[Stored data entries]
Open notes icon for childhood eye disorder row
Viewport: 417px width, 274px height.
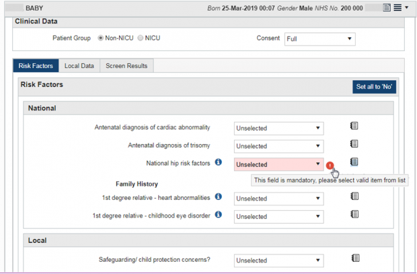[354, 214]
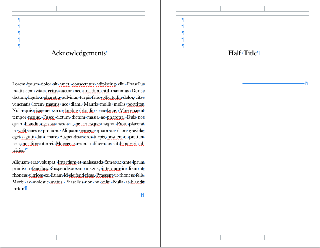
Task: Click the blue section break line on left page
Action: point(77,195)
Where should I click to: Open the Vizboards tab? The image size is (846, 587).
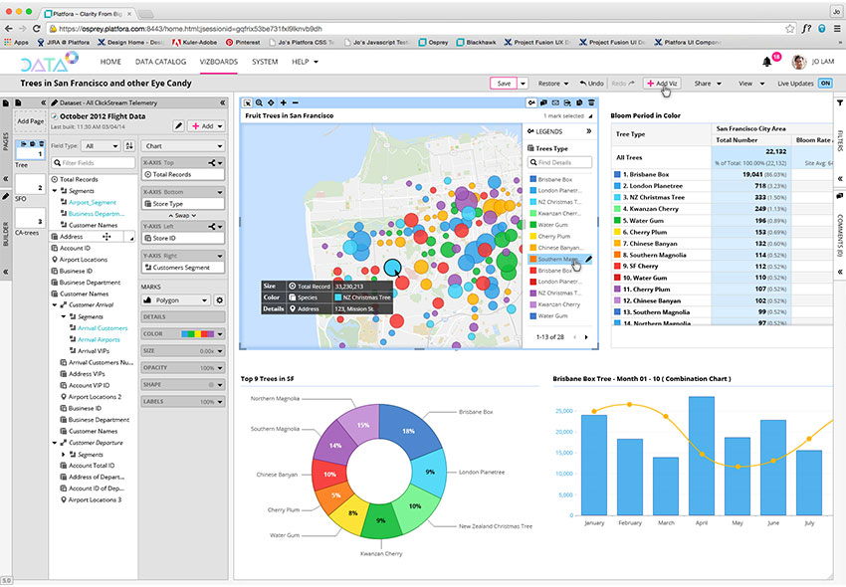tap(218, 62)
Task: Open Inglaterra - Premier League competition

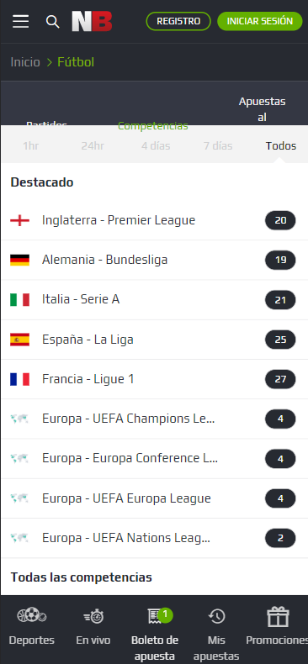Action: (x=154, y=220)
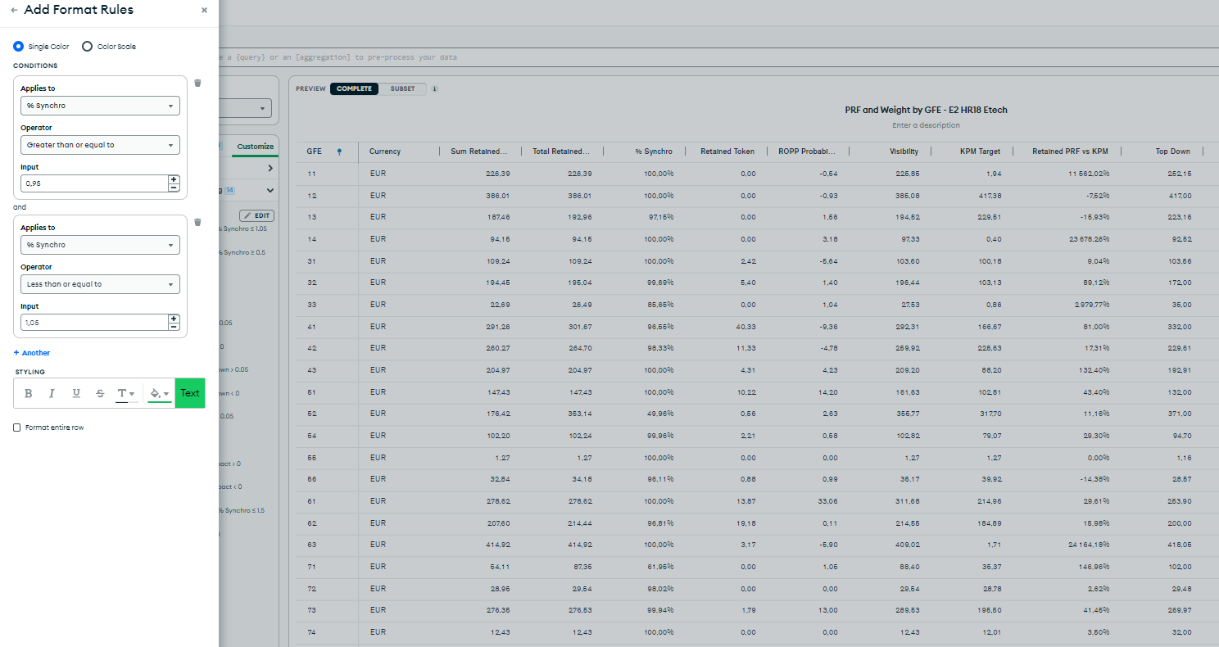Switch to the Customize tab
The width and height of the screenshot is (1219, 647).
tap(255, 147)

* [Problem details] In this exercise, set down all of the data exactly, without the pictures.

* [Response]
Open notes icon for childhood eye disorder row
Viewport: 417px width, 274px height.
[354, 214]
Task: Click the blue section break line on left page
Action: point(77,195)
Where should I click to: Open the Vizboards tab? The image size is (846, 587).
tap(218, 62)
Task: Open Inglaterra - Premier League competition

Action: (x=154, y=220)
Switch to the Customize tab
The width and height of the screenshot is (1219, 647).
tap(255, 147)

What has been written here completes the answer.